Optimizing neural circuit structure and function for skylight navigation

Katja Nowick - Freie Universität Berlin
Mathias F. Wernet - Freie Universität Berlin

Insects are the most diverse group within the animal kingdom and provide both important ecological and economic benefit. For successful hunting, foraging, or dispersal, most free-living insects rely on considerable navigation skills, for which they use different visual stimuli, like celestial bodies and skylight polarization. Despite great morphological diversity of insect eyes, recent data revealed that their retinal mosaics show remarkable similarities across species. While systematic morphological characterization has identified retinal detectors for polarized skylight in virtually all insects analyzed, it remains unknown whether specification of these structures and their underlying neural circuitry are in fact evolutionarily conserved. Moreover, it is unknown how their structure (connectivity) and function (computation) are adapted to the diverse ecological niches of different insect species. In this project, we are planning to test three hypotheses: (1) The molecular mechanism for specifying polarized skylight detectors is conserved across insects (2) Variations in the transcription factor network adapt this detector system to species-specific demands (3) Gene products expressed specifically in downstream circuit elements shape evolutionarily conserved neural networks.
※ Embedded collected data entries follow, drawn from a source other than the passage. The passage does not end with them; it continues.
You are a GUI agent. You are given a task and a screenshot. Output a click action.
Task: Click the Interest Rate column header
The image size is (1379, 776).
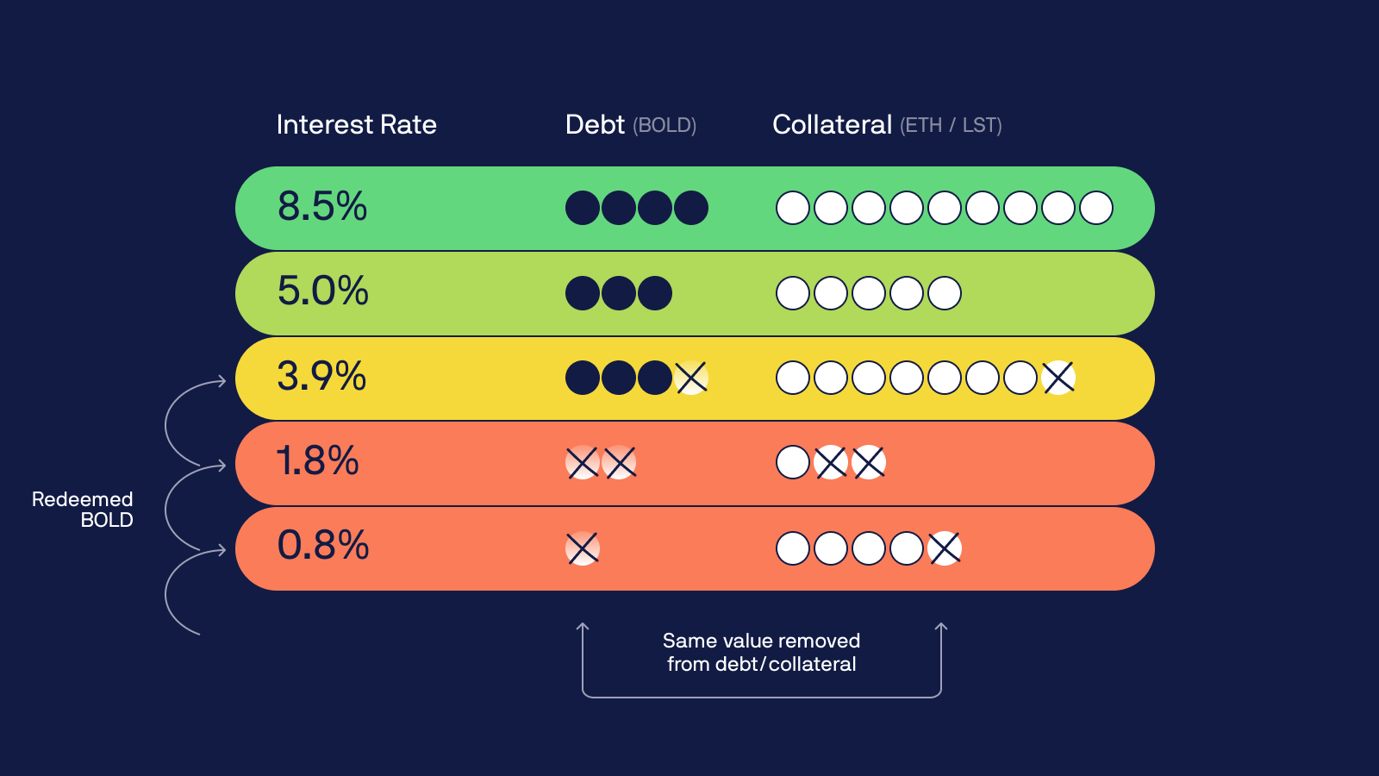pyautogui.click(x=356, y=125)
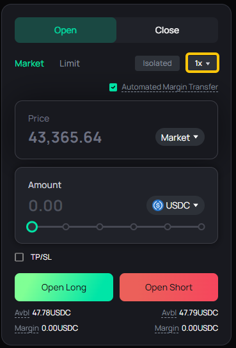Click Automated Margin Transfer label link
The height and width of the screenshot is (348, 236).
point(169,87)
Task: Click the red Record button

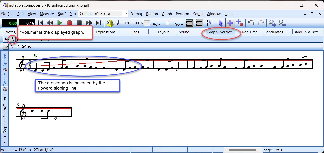Action: click(69, 23)
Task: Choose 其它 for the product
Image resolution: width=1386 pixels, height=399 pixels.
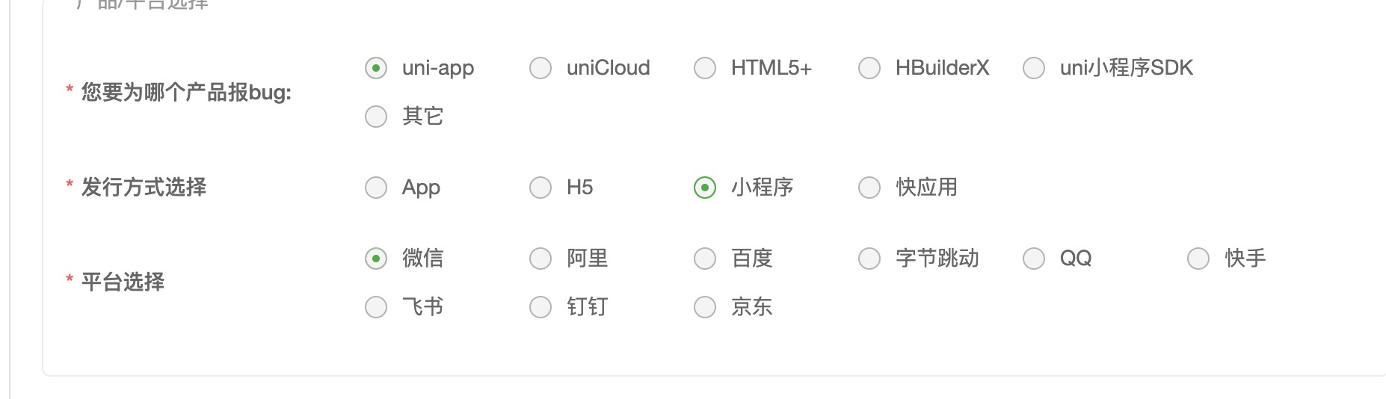Action: 376,117
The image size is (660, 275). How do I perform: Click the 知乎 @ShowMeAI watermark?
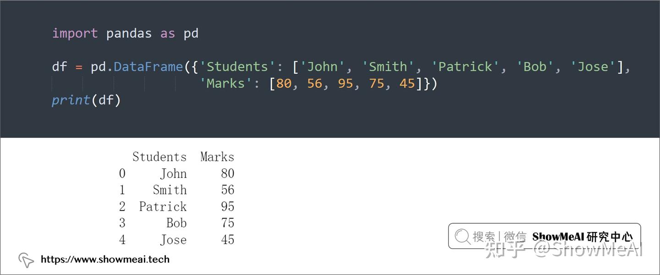(564, 250)
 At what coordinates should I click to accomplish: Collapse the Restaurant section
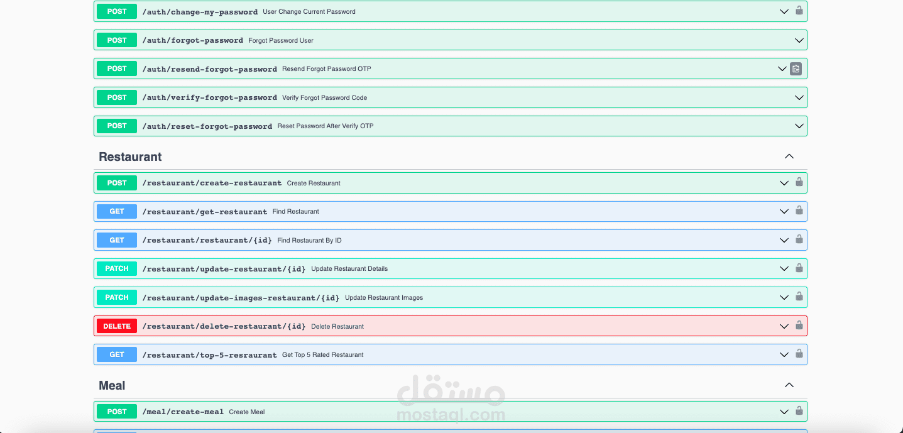point(789,156)
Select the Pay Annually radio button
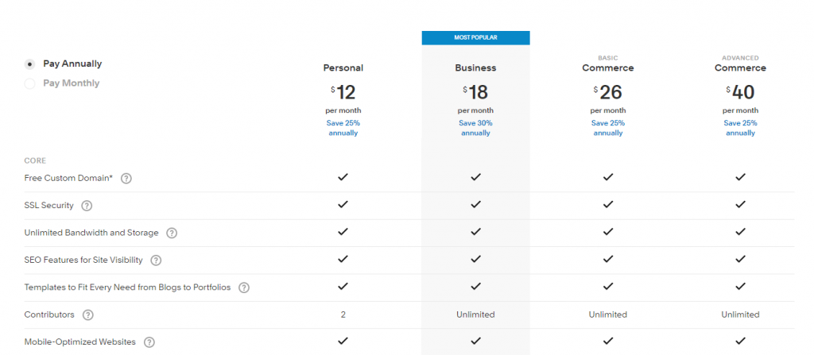This screenshot has height=355, width=814. (x=29, y=64)
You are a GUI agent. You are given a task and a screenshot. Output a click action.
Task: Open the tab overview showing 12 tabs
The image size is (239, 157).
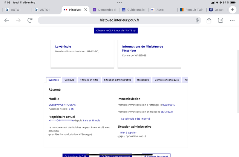(220, 20)
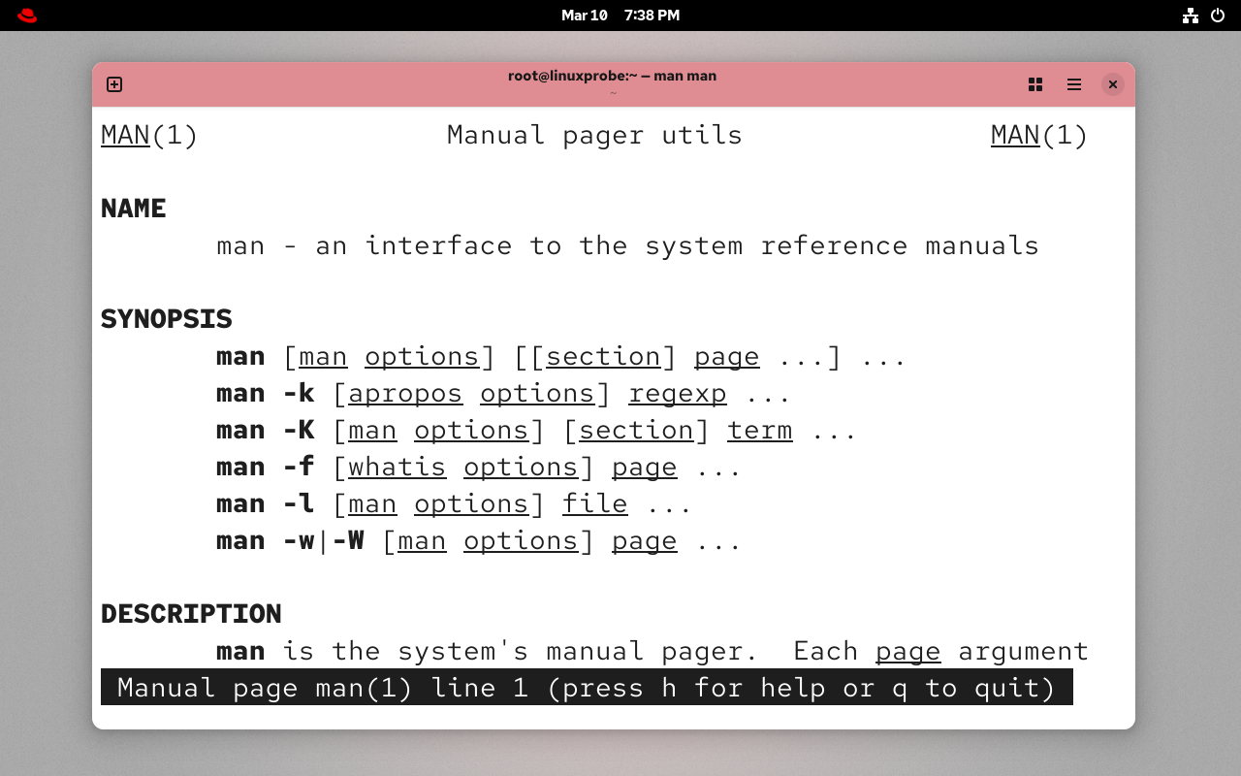Screen dimensions: 1241x776
Task: Click the NAME section heading
Action: pyautogui.click(x=134, y=209)
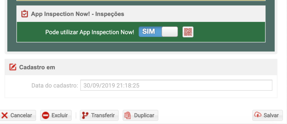Click the red X icon on Cancelar

[4, 115]
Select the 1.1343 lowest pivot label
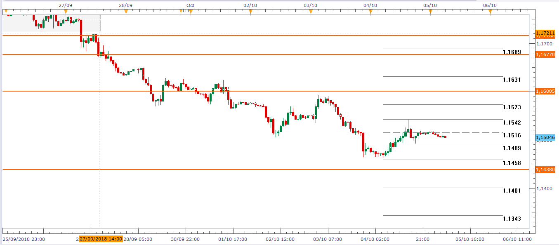Image resolution: width=559 pixels, height=245 pixels. [512, 219]
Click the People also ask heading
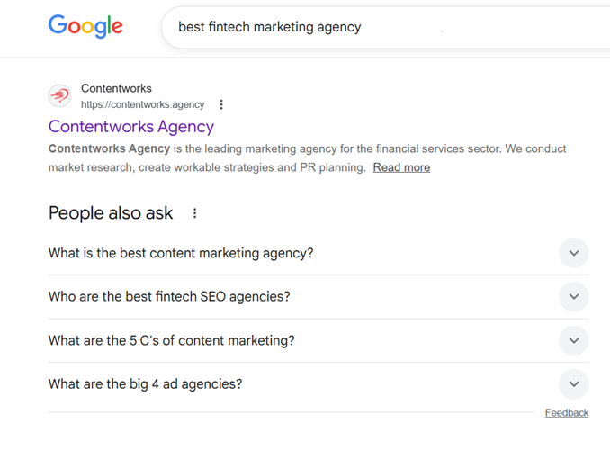The image size is (610, 459). (x=111, y=213)
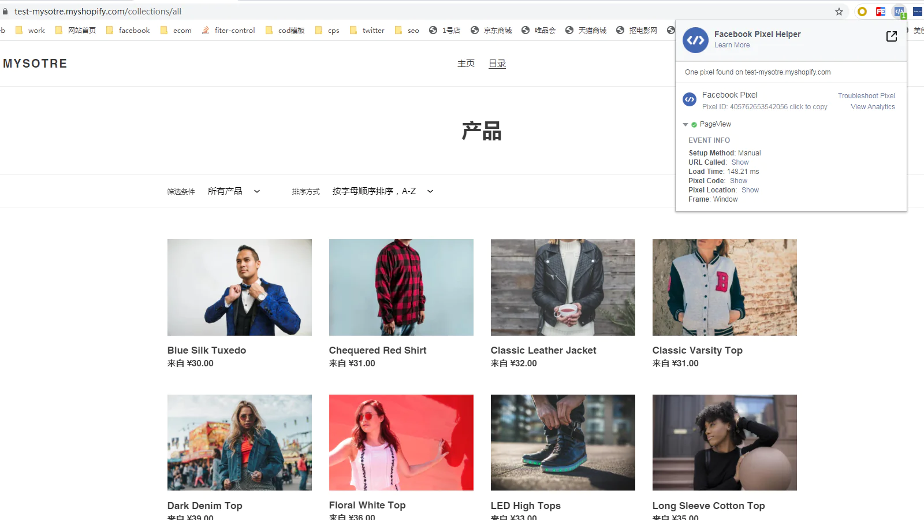
Task: Click the Troubleshoot Pixel link
Action: (x=866, y=96)
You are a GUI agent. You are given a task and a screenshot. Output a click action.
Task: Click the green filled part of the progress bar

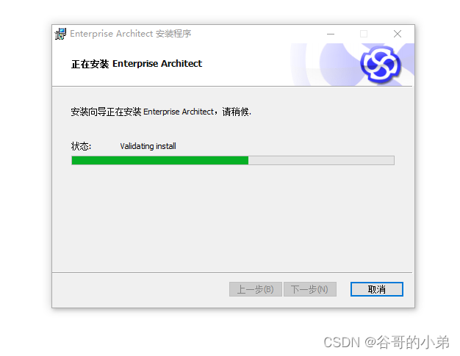(160, 160)
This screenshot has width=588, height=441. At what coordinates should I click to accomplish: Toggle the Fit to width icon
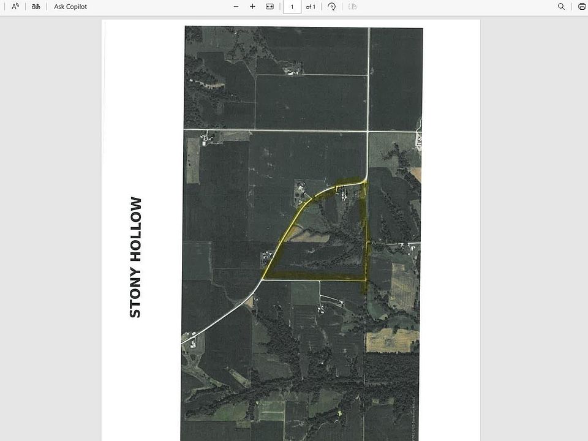(270, 7)
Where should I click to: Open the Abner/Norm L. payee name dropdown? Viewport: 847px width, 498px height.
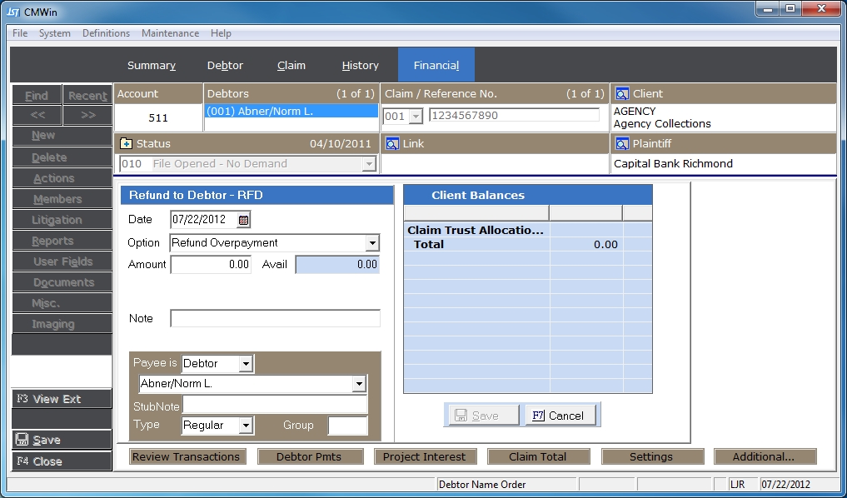click(x=358, y=384)

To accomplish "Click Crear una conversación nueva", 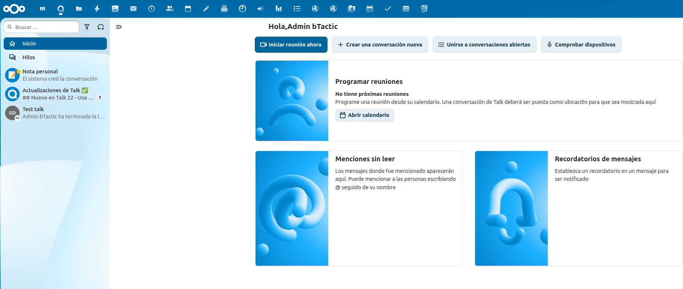I will pos(380,45).
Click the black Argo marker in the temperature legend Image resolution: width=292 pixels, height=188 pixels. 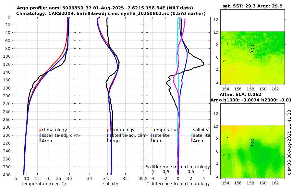point(40,141)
We will use the molecular genetic tools available in Drosophila in combination with different bioinformatics methods, to compare regulatory sequences, transcription factor binding sites, transcription factor networks, and gene expression profiles across insects. These experiments will reveal evolutionarily conserved mechanisms as well as species-specific adaptations behind the formation of neural circuits for insect skylight navigation.